Stored items:
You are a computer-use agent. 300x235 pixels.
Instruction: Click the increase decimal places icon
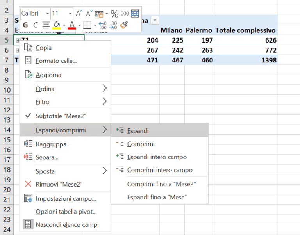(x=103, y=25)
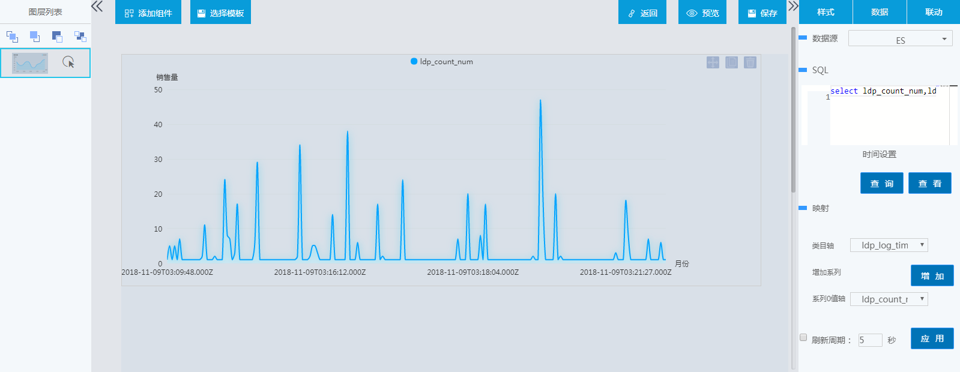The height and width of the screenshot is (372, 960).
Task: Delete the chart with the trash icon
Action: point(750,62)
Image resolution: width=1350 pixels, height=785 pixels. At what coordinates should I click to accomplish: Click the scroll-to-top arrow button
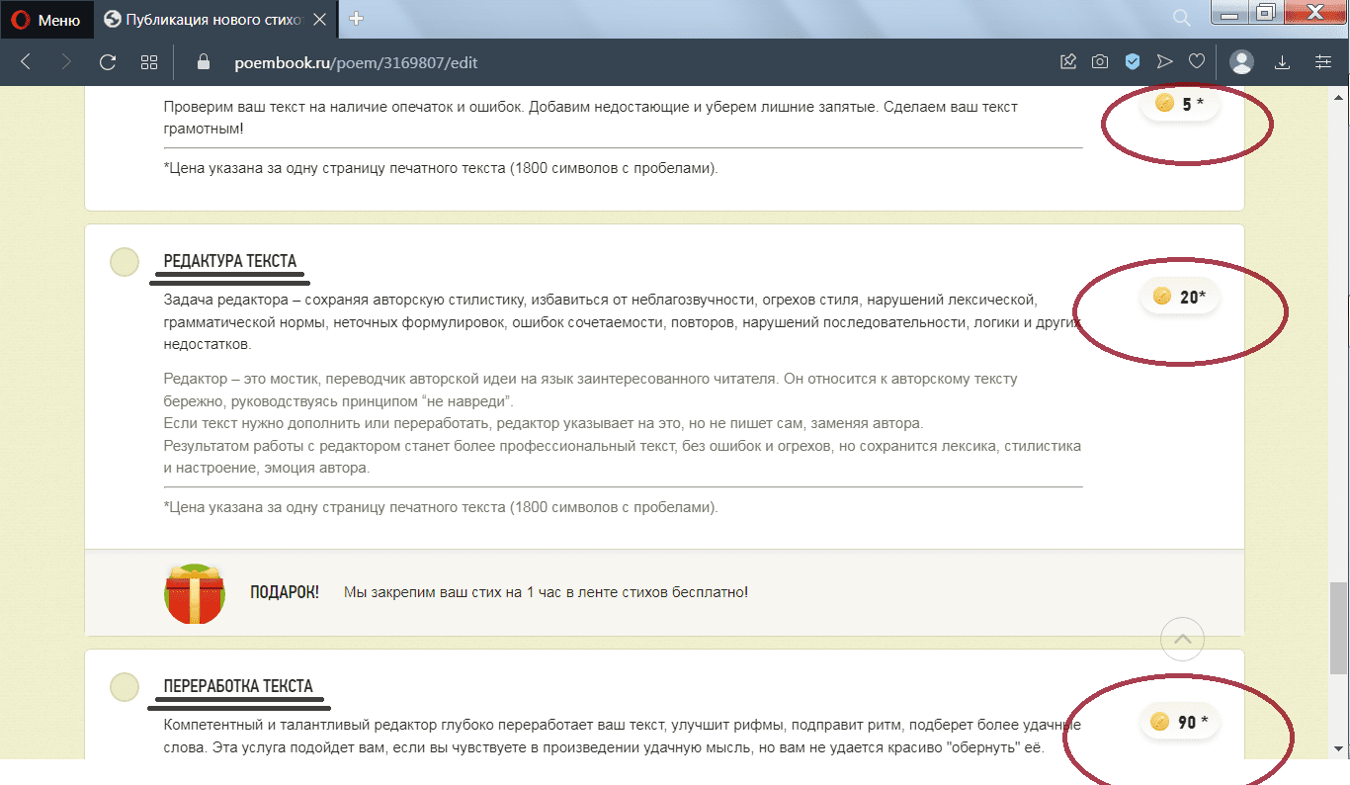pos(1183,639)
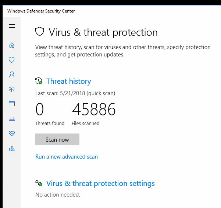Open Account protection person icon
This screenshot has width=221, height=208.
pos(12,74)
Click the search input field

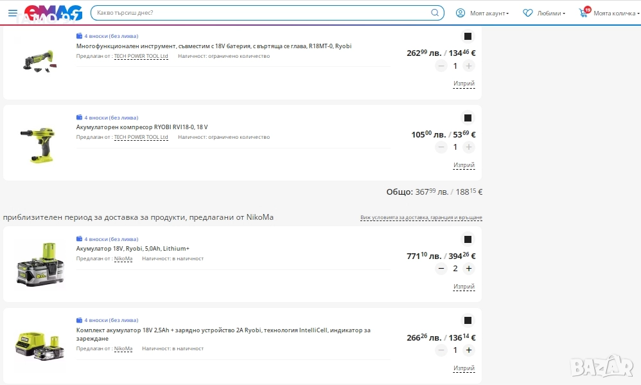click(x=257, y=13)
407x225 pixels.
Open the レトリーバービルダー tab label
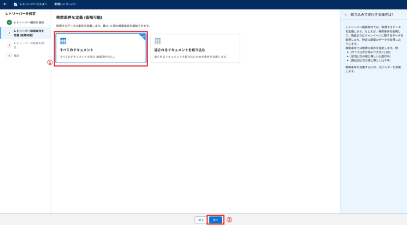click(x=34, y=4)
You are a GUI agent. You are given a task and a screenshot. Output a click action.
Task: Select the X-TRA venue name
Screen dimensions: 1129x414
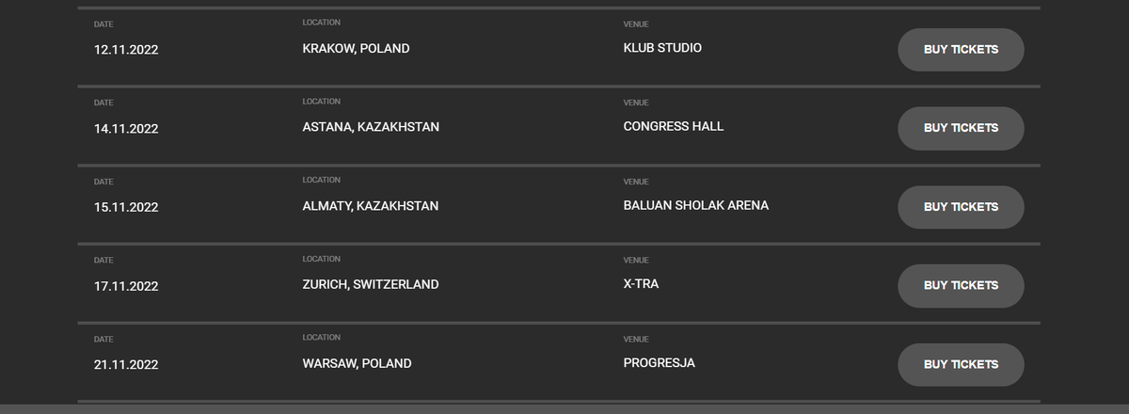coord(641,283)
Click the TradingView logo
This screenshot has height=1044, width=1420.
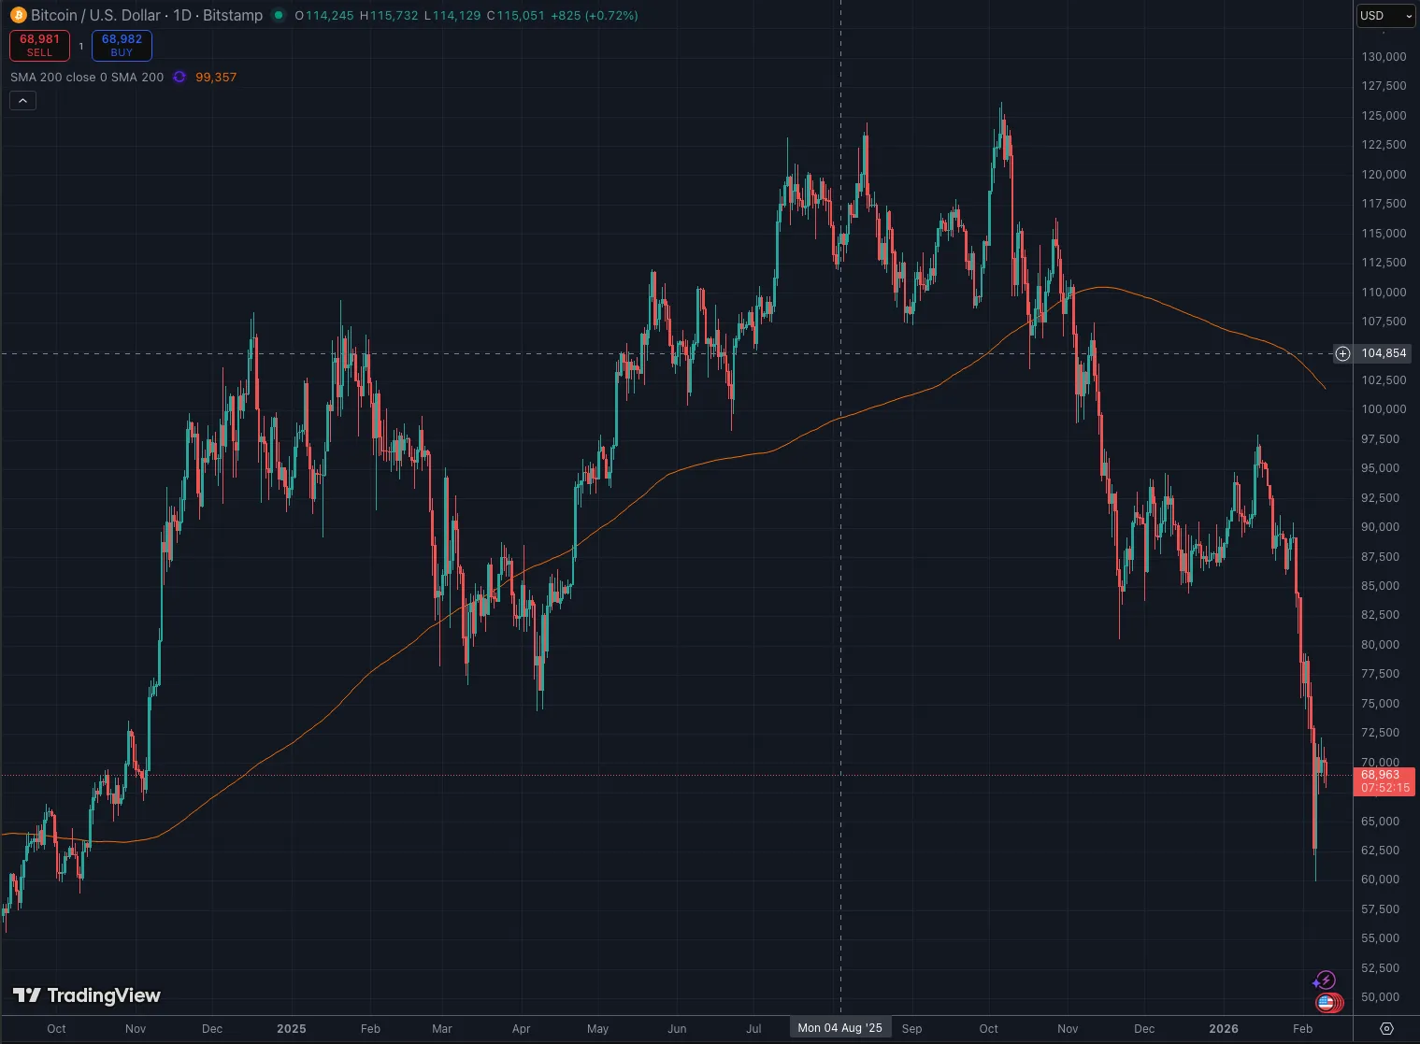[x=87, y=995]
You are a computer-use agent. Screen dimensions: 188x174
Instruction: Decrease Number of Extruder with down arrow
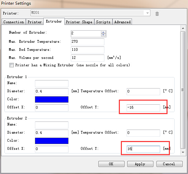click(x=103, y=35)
...
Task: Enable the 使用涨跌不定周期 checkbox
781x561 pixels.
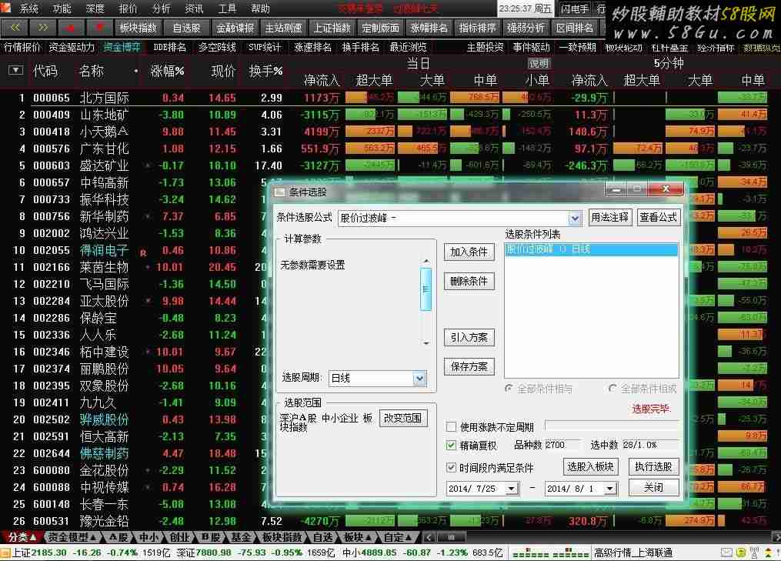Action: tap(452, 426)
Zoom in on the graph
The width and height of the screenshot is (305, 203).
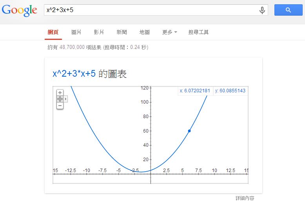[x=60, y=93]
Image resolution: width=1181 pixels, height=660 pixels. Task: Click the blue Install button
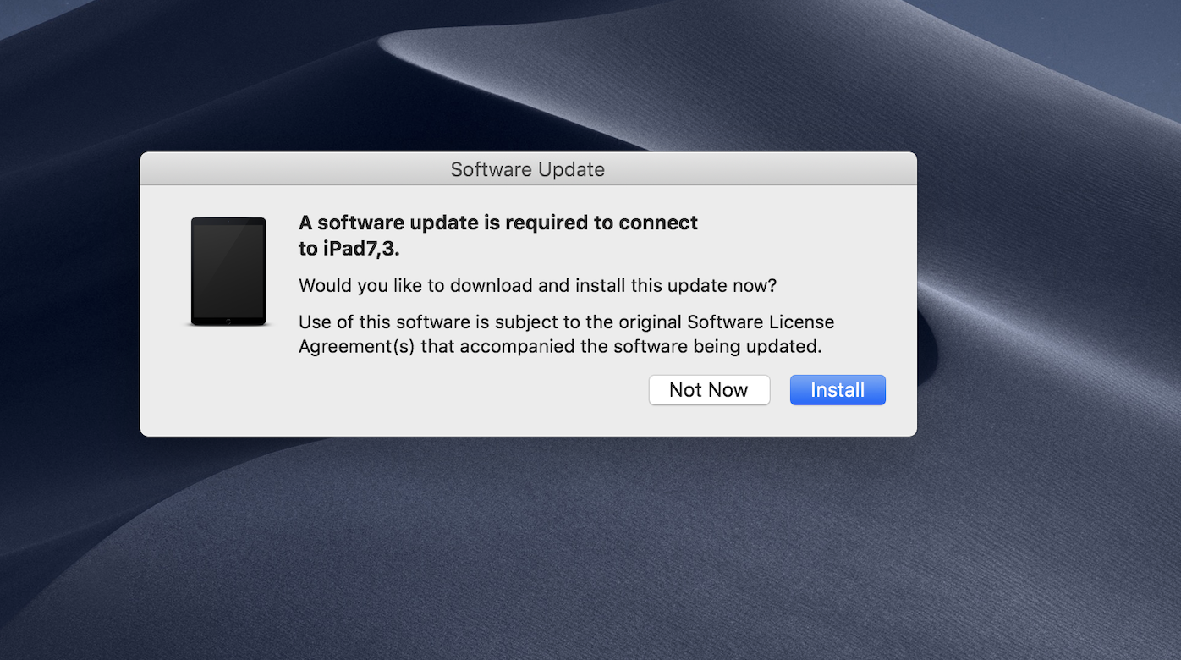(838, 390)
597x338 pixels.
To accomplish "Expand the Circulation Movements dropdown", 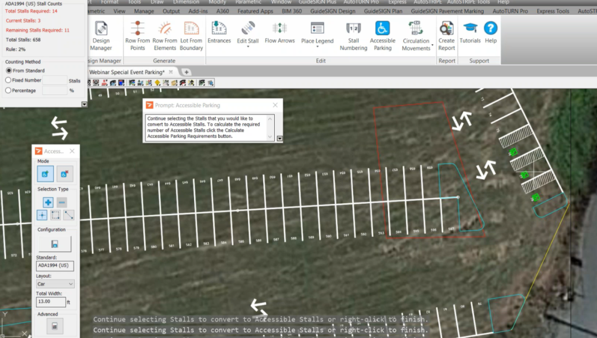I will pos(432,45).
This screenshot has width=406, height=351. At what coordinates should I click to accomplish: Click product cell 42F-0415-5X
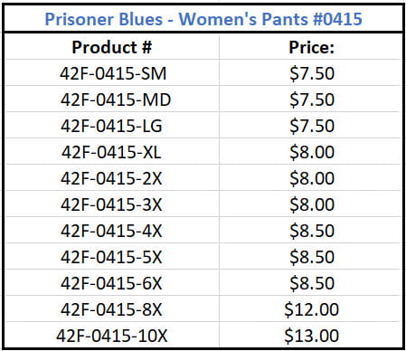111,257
* * *
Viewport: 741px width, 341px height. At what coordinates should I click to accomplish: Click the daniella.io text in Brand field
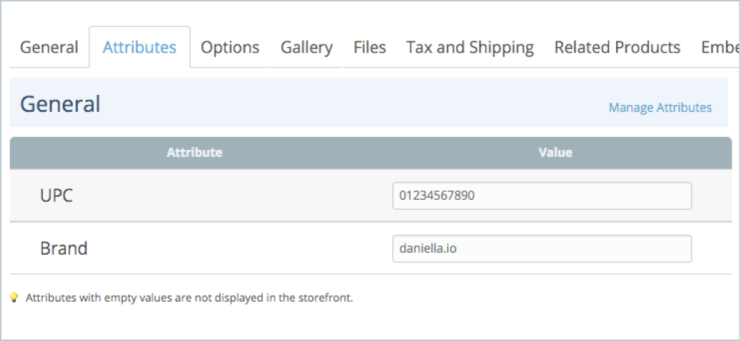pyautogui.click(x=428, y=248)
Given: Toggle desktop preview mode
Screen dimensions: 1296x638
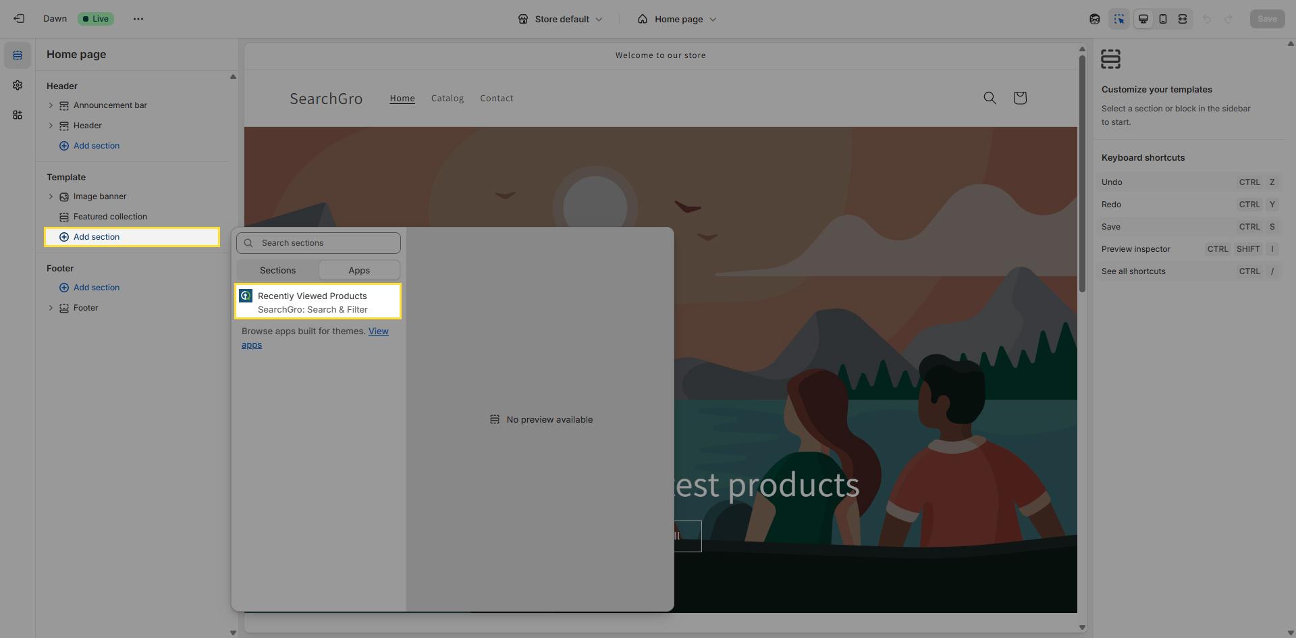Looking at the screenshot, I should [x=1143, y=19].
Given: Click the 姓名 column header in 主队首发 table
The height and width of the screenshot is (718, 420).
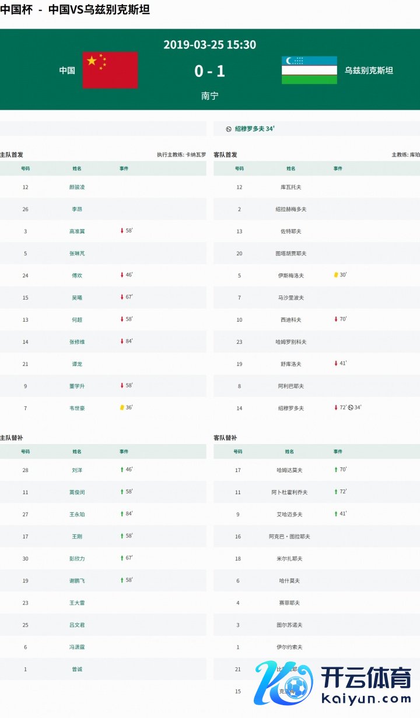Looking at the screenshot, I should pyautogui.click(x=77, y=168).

**Description of the task:**
Examine the records and pull out every line where the string "agent" occurs.

**The completed task:**
You are a computer-use agent. 300x235 pixels.
You are a GUI agent. You are given a task and a screenshot. Output a click action.
You are a computer-use agent. Screen dimensions: 188x174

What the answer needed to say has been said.